9. Socializing. One of the most effective ways of relieving stress. People who regularly engage in social interaction have increased levels of oxytocin, a hormone that helps decrease anxiety levels and activates calming responses by stimulating the parasympathetic nervous system. This hormone also stimulates a person to seek out further social contact and improves the sense of attachment to loved ones who are important to them. While practicing physical distancing is so important right now, social distancing is not. Reach out to family and friends, whether it be on phone or video, on a daily basis to get your boost of oxytocin to reduce stress levels.

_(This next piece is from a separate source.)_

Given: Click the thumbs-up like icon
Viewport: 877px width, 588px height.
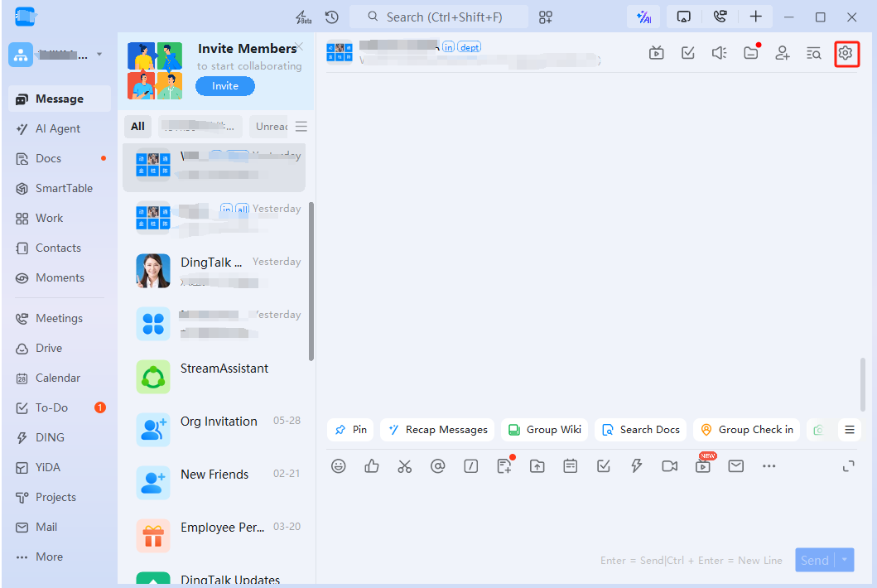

10. Change Your Habits. So, obviously our lives have all changed, physical distancing, working from home, homeschooling the kids, or maybe you are at home alone. It’s very easy to fall into bad habits of staying in pyjamas, waking up late, eating a lot of high carb and unhealthy foods, and moving less every day. Well. it’s time to change these bad habits that you’ve fallen into. With uncertainty surrounding us, it’s difficult to stay motivated to do all the ‘right’ things. Well, nobody’s perfect, but right now is when you need to focus on your mental and physical health the most. Get your friends together and do an online fitness challenge, use a healthy eating meal plan to get you back on track, commit to a regular bedtime and wake cycle. These unhealthy habits can be easy to fall into, but today is the day you can commit to a healthy change, get support from friends, get motivated and let’s do this.
According to the KFF tracking poll1, over 45% of people have said the coronavirus pandemic has impacted their mental health, people are struggling with anxiety, panic attacks and depression. The stress of uncertainty makes people spin out of control where you feel like there’s no way back. Please use these tools to combat the overwhelm and daily stress struggles, and get back to a place of calm and healthy living in no time.